Moreover, 80 percent of the island is still without electricity, meaning some have not had power for 45 days, since Hurricane Irma hit in September. The Army Corps of Engineers has said it needs 2,000 additional workers to help with restoring the power, yet it has only brought in approximately 200 workers. Downed power lines remain on the ground. Currently, only 33 percent of the island’s cell sites are functional, and only 53 percent of cell towers have been fully restored. The lack of power has drastically impacted the ability of hospitals to care for the surplus of patients they have received, and many hospitals are still running on generators.

Furthermore, there has been a shortage of medication and other healthcare supplies, leaving many individuals at risk. Many Puerto Ricans with diseases have been unable to receive the specialized treatments that they need. According to reports, 16% of Puerto Ricans live with diabetes, one of the highest rates in all of the United States.
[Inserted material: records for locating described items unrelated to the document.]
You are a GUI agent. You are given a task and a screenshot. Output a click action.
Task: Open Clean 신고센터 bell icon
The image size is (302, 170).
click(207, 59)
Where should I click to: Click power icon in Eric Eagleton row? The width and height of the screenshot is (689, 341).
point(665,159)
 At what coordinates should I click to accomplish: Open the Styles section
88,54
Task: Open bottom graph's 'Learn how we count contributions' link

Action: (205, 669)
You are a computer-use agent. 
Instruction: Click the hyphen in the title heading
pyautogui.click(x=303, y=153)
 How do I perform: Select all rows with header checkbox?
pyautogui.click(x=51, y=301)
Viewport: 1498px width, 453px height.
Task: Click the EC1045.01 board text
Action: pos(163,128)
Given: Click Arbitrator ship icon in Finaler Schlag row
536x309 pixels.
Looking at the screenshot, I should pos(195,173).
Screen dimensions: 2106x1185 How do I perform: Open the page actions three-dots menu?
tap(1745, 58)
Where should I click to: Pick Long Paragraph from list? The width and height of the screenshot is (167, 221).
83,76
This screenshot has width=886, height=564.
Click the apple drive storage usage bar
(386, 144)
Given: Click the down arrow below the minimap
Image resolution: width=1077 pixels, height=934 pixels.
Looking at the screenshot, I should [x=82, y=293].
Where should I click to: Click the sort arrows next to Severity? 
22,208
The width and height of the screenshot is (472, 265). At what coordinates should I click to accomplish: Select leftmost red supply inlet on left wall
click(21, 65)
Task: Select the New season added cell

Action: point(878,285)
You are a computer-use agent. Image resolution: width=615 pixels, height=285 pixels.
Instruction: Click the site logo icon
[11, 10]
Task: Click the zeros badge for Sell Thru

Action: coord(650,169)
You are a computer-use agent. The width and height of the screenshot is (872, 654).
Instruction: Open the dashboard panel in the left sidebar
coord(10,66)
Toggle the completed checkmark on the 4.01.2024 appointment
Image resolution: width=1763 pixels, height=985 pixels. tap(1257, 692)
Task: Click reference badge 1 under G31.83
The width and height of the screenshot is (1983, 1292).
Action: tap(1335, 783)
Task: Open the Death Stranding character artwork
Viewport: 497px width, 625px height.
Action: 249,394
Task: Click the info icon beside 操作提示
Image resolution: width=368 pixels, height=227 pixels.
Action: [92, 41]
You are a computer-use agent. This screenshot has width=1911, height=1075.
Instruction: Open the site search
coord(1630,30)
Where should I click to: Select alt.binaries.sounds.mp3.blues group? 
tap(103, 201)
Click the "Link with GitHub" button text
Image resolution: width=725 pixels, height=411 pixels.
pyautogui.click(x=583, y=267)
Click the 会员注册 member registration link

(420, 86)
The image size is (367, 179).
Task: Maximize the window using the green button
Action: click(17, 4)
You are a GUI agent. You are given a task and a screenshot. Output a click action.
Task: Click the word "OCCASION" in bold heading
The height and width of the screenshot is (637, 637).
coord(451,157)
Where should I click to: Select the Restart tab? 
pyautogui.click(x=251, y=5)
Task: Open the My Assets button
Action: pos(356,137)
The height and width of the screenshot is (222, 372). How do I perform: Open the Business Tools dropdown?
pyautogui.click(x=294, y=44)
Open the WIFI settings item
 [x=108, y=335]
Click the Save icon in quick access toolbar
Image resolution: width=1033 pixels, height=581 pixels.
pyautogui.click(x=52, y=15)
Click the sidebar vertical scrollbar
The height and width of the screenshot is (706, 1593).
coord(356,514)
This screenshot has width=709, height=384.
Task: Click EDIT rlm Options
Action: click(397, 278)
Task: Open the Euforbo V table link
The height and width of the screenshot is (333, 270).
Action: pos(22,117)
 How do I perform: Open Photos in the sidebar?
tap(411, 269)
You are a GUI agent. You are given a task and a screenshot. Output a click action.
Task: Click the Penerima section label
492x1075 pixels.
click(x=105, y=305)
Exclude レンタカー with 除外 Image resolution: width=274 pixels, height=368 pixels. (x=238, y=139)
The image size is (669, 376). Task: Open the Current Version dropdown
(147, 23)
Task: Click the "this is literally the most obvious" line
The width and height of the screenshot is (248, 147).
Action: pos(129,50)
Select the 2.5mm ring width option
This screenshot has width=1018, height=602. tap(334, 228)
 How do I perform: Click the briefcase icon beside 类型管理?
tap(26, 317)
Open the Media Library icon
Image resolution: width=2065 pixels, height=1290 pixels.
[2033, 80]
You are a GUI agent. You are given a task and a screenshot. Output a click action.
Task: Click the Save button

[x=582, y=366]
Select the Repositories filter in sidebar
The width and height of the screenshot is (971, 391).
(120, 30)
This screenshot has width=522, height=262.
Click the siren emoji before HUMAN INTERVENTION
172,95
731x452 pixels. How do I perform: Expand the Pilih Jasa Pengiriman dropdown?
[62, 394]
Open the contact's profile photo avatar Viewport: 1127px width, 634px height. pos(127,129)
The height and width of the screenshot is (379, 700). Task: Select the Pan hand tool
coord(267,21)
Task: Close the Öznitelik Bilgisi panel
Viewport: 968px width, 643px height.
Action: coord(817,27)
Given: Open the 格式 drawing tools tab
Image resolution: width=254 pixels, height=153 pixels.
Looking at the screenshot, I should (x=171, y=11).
Insulin, the hormone taken through an IV to regulate blood sugar levels, needs to be kept at 77 degrees, and temperatures have stayed far above that in the weeks since the storm, even in the evening.

Just offshore of Puerto Rico, the USNS Comfort, a vessel equipped with a fully operational hospital, could prove to be instrumental in the road to recovery for many seeking medical attention. Unfortunately, it has been difficult to get patients onto the ship. As of Friday, just 43 of the 250 beds on the USNS Comfort were occupied, despite the ship’s arrival weeks ago.

On October 19th, Governor Ricardo Rossello met with President Trump at the White House to discuss the recovery efforts. Rossello said that “the reality is that we still need to do a lot more for the people of Puerto Rico… This is not over -- not over by a longshot.” However, when asked how he would grade the White House’s response to the disaster in Puerto Rico, President Trump said he would give it a “ten.”